Douglas C. Morton1, Ruth S. DeFries2,3,4, Yosio Edemir Shimabukuro5, Liana O. Anderson5,6, Egídio Arai5, Fernando Del Bon Espírito-Santo7, Ramon Morais de Freitas5, J. T. Morisette4
1Department of Geography, 2181 LeFrak Hall, University of Maryland, College Park, MD 20742, USA.
2*Department of Geography, 2181 LeFrak Hall, University of Maryland, College Park, MD 20742;
3Earth System Science Interdisciplinary Center, University of Maryland, 2207 Computer and Space Sciences Building, College Park, MD 20742;
4Goddard Space Flight Center, National Aeronautics and Space Administration, Mail Code 614.5, Greenbelt, MD 20771
5Divisão de Sensoriamento Remoto, Instituto Nacional de Pesquisas Espaciais (INPE), Av. dos Astronautas, 1758 Jardim da Granja, São José dos Campos, SP 12227-010, Brazil;
6Oxford University Centre for the Environment, University of Oxford, South Parks Road, Oxford OX1 3QY, United Kingdom
7Complex Systems Research Center, University of New Hampshire, Morse Hall, Durham, NH 03824; and

Tóm tắt

Intensive mechanized agriculture in the Brazilian Amazon grew by >3.6 million hectares (ha) during 2001–2004. Whether this cropland expansion resulted from intensified use of land previously cleared for cattle ranching or new deforestation has not been quantified and has major implications for future deforestation dynamics, carbon fluxes, forest fragmentation, and other ecosystem services.

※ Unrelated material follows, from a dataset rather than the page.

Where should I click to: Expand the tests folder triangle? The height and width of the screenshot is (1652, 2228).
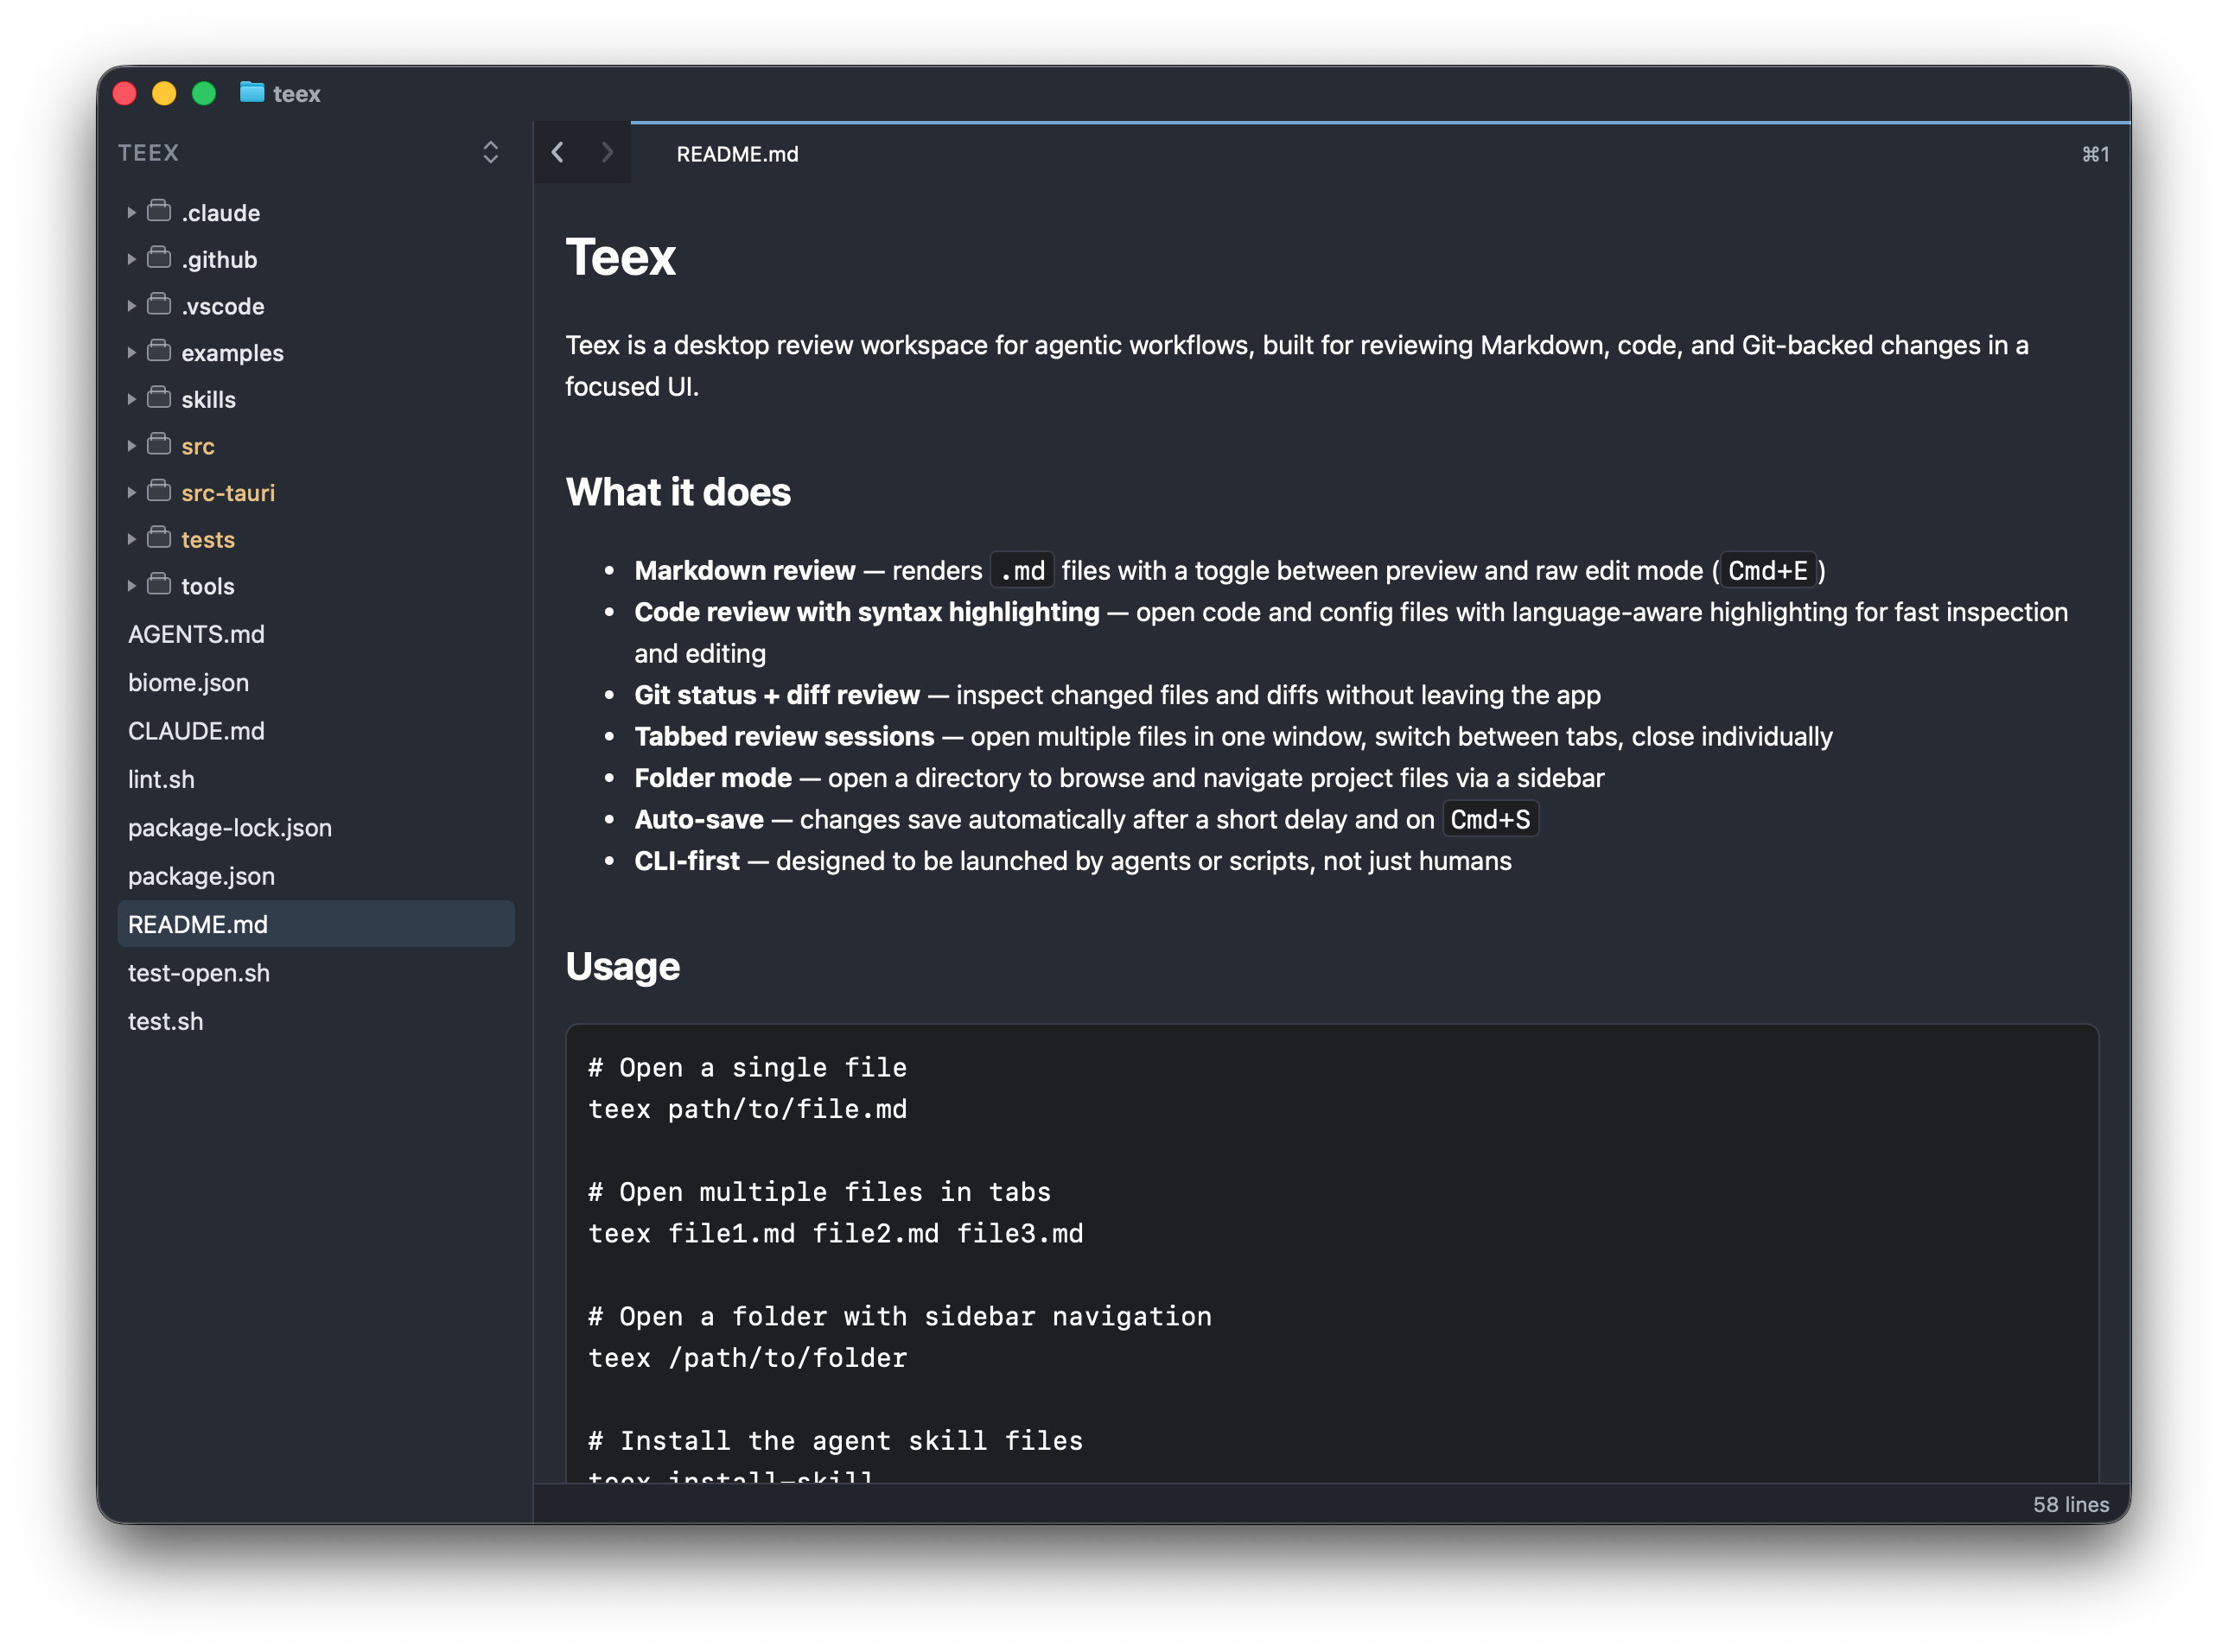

We combine deforestation maps, field surveys, and satellite-based information on vegetation phenology to characterize the fate of large (>25-ha) clearings as cropland, cattle pasture, or regrowing forest in the years after initial clearing in Mato Grosso, the Brazilian state with the highest deforestation rate and soybean production since 2001. Statewide, direct conversion of forest to cropland totaled >540,000 ha during 2001–2004, peaking at 23% of 2003 annual deforestation. Cropland deforestation averaged twice the size of clearings for pasture (mean sizes, 333 and 143 ha, respectively), and conversion occurred rapidly; >90% of clearings for cropland were planted in the first year after deforestation. Area deforested for cropland and mean annual soybean price in the year of forest clearing were directly correlated (R2= 0.72), suggesting that deforestation rates could return to higher levels seen in 2003–2004 with a rebound of crop prices in international markets. Pasture remains the dominant land use after forest clearing in Mato Grosso, but the growing importance of larger and faster conversion of forest to cropland defines a new paradigm of forest loss in Amazonia and refutes the claim that agricultural intensification does not lead to new deforestation.